A longer window for career supports

Career services used to be introduced as a transition support for soon-to-be-graduates. Now, the window for career supports might begin even before the student has an admissions offer. For example, an institution might send information to applicants (or even pre-applicants) about internship programmes, and it might also offer pre-admission courses or career-readiness training.

At City St George’s, University of London, career services begin as soon as a student has received an admissions offer. The prospective student with the admissions offer may not convert into an enrolment for months, but the university recognises the competitive edge gained from giving that student access to career services right as they are choosing where to study.

Offering career supports at the pre-enrolment stage engages students in the areas they value most, and it draws them to a decision more quickly. If a student has offers from multiple universities, they are most likely to narrow their focus to the one that best highlights post-graduation outcomes.

What’s more, students who have received career-based information before they enrol are more likely to arrive on campus feeling positive, prepared, and informed.

Career services can also extend beyond the last day of a study programme. The University of Southampton, for example, provides career supports up to five years after graduation. The University of Edinburgh takes the idea even further by offering lifelong career support to alumni through a Career Services and Alumni Services platform that includes access to online resources and advice, career events, networking opportunities, and individual counselling support.

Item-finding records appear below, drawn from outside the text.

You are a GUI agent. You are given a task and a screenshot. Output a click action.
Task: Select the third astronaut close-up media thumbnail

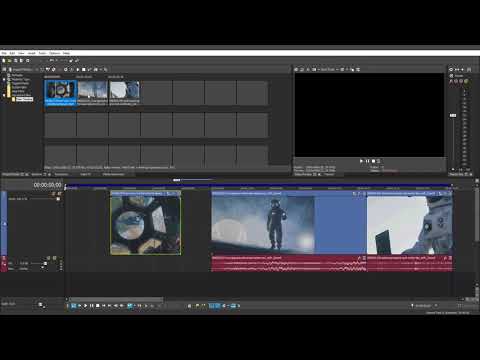(124, 92)
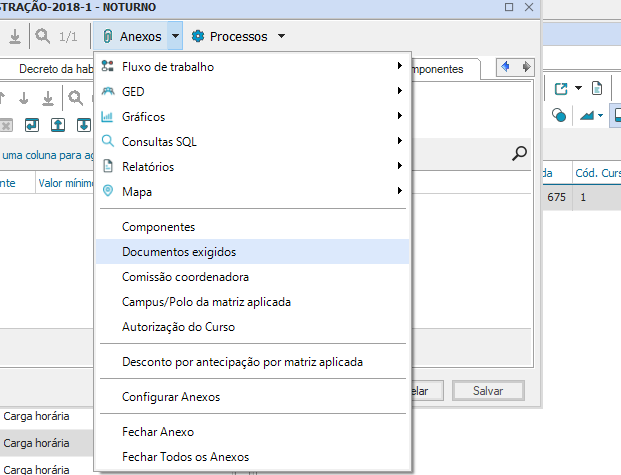
Task: Click the overlapping circles icon
Action: (560, 116)
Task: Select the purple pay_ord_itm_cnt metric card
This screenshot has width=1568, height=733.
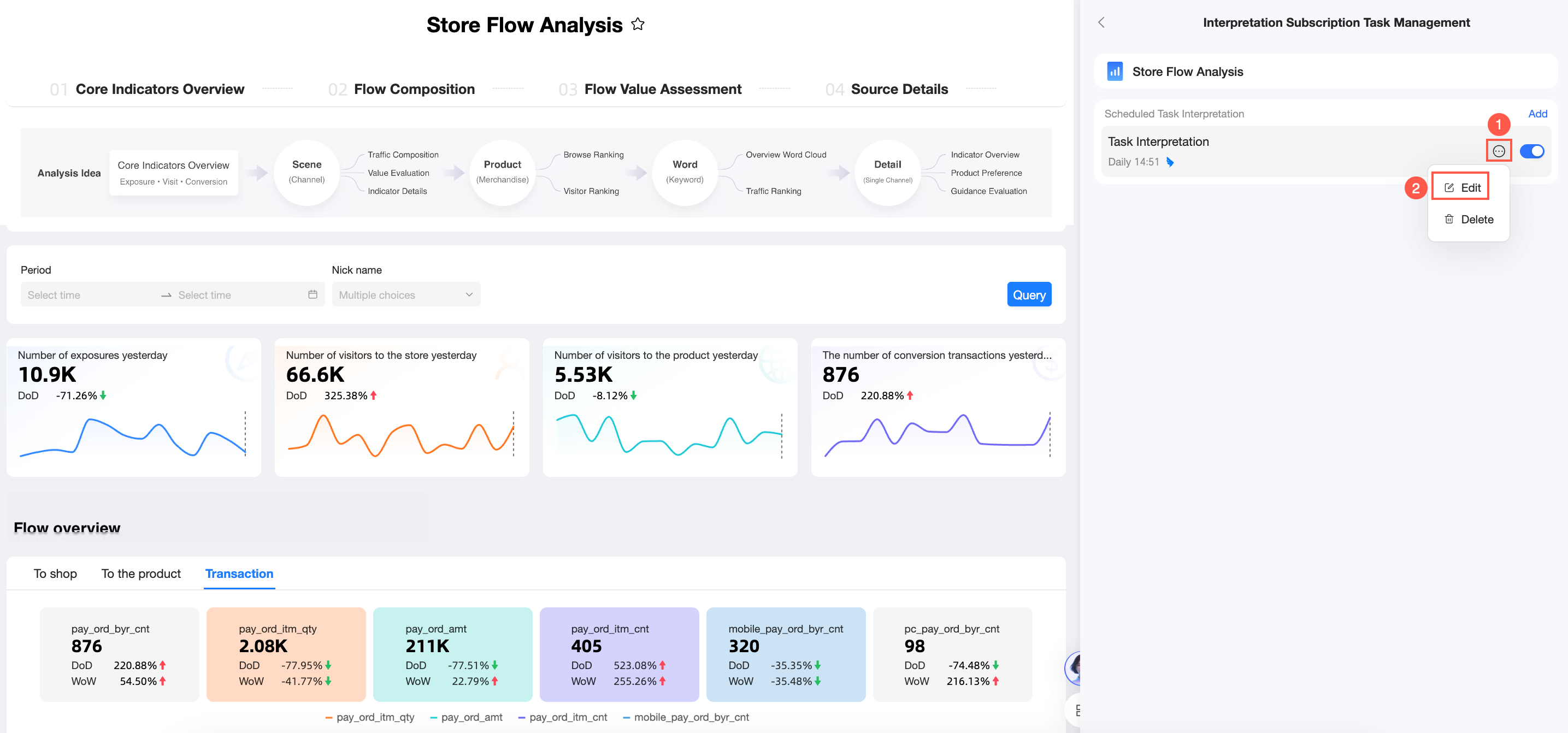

In this context, many students will also place a premium on work integrated learning, such as co-op or practicum placements. We have seen this becoming a bigger part of post-secondary offerings in recent years and I think this is a trend we can expect to continue as well.

The problem with numbers

It is widely acknowledged that there are significant data gaps across international education. In most countries, institutions generally don’t have enough information on how students are recruited; what they choose to study; how they perform in their studies; whether they graduate and how long it takes them; how often they obtain jobs linked to their programmes; and to what extent they are satisfied with their career outcomes.

This poses a significant problem for international educators who hope to develop evidence-based strategies for recruitment and retention. But lack of data is an even bigger problem for students, because data is what they want and expect when making study abroad decisions.

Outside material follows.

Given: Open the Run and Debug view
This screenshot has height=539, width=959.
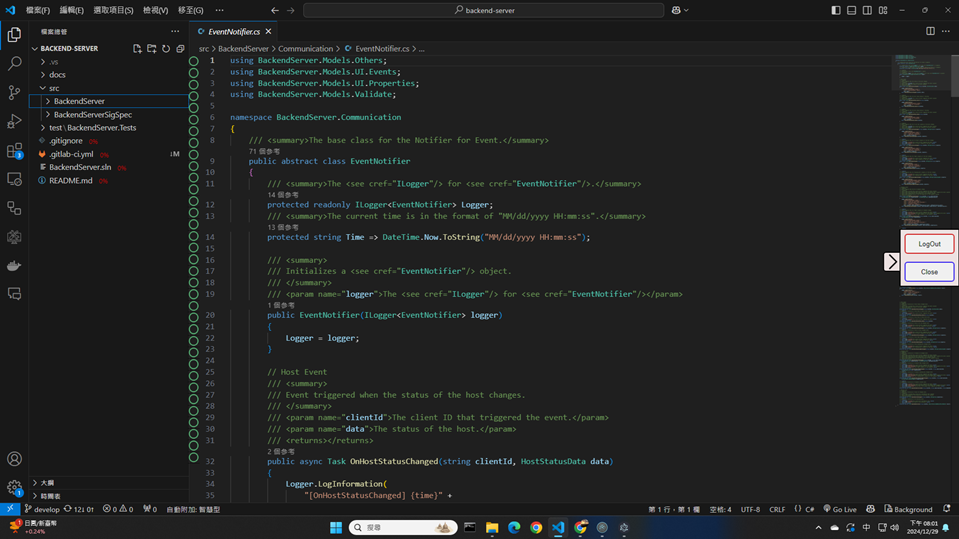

US institutions have an edge. “We are swimming in data,” says Dr Di Maria. “We have data on everything because we’re required by the US government to track what students are doing. More accurately, there’s a requirement to report on the activities. There’s not necessarily a requirement to report on success. But at our institution, we’re tracking both. So that allows me to know that 93% of our graduates are employed and/or pursuing further education within six months [of graduation]. We know the salaries. We know that about 60% of our students interned first at the company where they are now employed. We know 75% of our graduates stay in Maryland and 83% in the Capital Region (Washington, D.C., Maryland, and Virginia).”

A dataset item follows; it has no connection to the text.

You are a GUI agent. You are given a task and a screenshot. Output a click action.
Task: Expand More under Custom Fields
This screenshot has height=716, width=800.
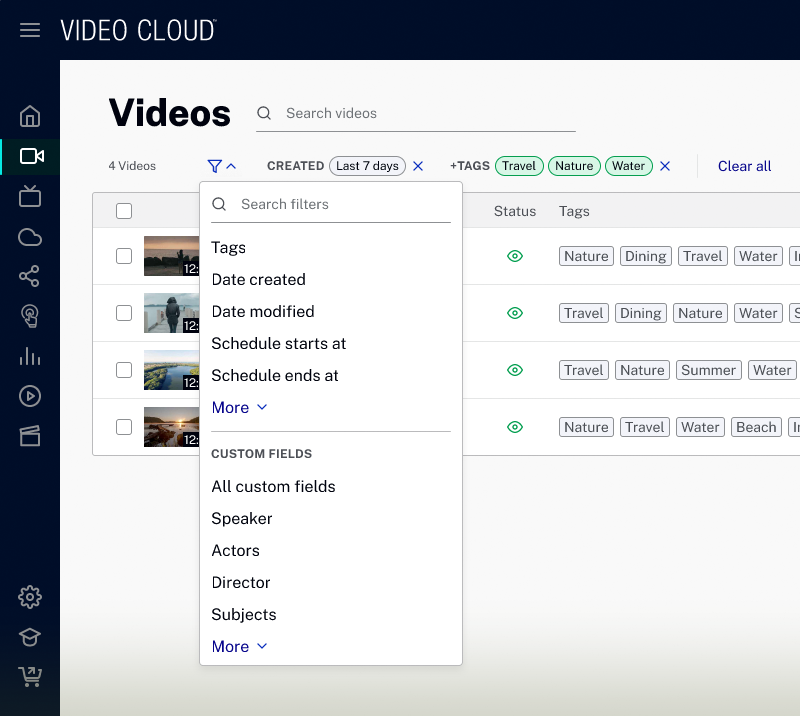click(x=239, y=646)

Any of us reading those proof points knows how compelling they are for prospective students, current students, alumni, institutions, employers, and parents alike.

This brings us full circle to where we started. If career outcomes are the top priority for international students, it follows that institutions should prioritise outcomes in recruitment strategies, programmes, and services. Collecting better data on student success and graduation will go a long way towards achieving that alignment…and towards giving students what they want.